# Installing iMac from scratch



## xaelius (Feb 15, 2008)

Hey....I'm not so good with macs, never really bothered with them. we have an old iMac from 2002 in the office that was purchased sometime last year from a state auction. There are two user accounts set up in it already, one admin and one limited and I do not have the password for the admin account. I was trying to to either just reset the password or do a clean install, preferrably the clean install, but dont know how. I downloaded a 9.2.1 iso and am trying to boot to the disc, dont think Im doing it right.
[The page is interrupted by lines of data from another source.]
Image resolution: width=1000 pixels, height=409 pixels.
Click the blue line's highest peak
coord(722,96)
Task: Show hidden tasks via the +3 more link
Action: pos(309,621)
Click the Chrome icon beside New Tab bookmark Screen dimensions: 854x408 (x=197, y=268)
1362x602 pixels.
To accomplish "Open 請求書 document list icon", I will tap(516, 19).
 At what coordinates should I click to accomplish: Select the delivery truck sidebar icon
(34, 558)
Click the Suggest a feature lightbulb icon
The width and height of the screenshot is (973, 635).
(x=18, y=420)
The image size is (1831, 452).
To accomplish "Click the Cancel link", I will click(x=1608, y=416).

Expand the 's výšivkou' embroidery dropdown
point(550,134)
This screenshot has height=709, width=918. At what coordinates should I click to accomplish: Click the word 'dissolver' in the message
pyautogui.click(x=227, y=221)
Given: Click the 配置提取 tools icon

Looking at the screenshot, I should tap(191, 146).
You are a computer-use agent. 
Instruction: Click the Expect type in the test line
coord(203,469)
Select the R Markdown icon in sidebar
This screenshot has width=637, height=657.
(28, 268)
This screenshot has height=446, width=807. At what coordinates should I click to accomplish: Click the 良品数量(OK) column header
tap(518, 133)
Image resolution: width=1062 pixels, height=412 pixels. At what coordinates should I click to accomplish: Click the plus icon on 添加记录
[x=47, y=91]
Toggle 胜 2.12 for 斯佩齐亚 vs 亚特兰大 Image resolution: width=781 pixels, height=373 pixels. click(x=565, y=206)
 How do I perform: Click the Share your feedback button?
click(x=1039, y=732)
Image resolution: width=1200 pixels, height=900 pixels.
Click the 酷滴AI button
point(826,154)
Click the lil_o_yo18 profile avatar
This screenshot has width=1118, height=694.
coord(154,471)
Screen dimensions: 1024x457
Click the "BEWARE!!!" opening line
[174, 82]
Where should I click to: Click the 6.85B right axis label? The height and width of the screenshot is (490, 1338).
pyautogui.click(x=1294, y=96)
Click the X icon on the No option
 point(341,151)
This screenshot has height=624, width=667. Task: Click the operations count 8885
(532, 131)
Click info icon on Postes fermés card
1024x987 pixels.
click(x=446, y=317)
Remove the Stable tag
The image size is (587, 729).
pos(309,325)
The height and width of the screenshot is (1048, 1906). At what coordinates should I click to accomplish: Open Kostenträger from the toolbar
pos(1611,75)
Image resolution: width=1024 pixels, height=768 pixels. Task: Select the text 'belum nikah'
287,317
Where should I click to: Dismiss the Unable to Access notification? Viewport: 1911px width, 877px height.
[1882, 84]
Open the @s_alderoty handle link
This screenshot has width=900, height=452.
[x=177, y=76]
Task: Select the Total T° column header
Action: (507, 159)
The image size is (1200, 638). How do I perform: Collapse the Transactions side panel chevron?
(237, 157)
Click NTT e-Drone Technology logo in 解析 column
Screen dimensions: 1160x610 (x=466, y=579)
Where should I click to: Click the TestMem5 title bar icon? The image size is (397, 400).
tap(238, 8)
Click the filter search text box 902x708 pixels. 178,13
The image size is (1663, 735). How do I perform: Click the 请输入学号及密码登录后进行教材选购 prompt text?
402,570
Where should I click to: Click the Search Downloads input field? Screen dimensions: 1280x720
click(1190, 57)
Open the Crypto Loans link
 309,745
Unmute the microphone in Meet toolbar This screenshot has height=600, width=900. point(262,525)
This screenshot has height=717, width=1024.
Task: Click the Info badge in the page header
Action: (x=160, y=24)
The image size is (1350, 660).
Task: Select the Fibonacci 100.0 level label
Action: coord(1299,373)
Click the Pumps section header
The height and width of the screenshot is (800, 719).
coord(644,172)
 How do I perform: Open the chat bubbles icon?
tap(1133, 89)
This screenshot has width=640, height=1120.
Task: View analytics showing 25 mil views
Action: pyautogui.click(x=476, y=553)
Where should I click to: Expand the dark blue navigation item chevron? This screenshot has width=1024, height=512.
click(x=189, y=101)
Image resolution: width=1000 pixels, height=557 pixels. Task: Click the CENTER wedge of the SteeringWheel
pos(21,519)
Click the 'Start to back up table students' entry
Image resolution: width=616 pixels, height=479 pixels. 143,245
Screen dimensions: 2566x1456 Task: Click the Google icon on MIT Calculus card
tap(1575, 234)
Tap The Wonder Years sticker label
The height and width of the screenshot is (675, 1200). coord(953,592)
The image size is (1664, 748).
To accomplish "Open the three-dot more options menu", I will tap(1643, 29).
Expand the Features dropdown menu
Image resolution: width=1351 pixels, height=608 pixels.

Can anyone help me out here?

Xaelius


----------



## sinclair_tm (Mar 11, 2005)

Well, 1st of all, a downloaded copy of OS 9 is illegal. Second, from what little you have given, I'm guessing its an LCD G4 iMac, and those will not boot 9.2.1. In fact, the only way you can load a bootable copy of OS 9 on them is with the restore CDs that came with them, as the retail version would not install on them (I don't even think you could still buy it anymore). The best thing for you to do is get a retail copy of OS X. I'd recommend 10.2 thru 10.4, as I don't think that year iMac is fast enough for 10.5.


----------



## xaelius (Feb 15, 2008)

Im not sure exactly what model it is, its fairly slow, lol. It's slot load cdrom, built in crt, 2 firewire ports on the side, 2 usb ports on the side, little button that looks like a play button right next to the usb ports...it already has 9.2 on it. I dont like Mac :upset:


----------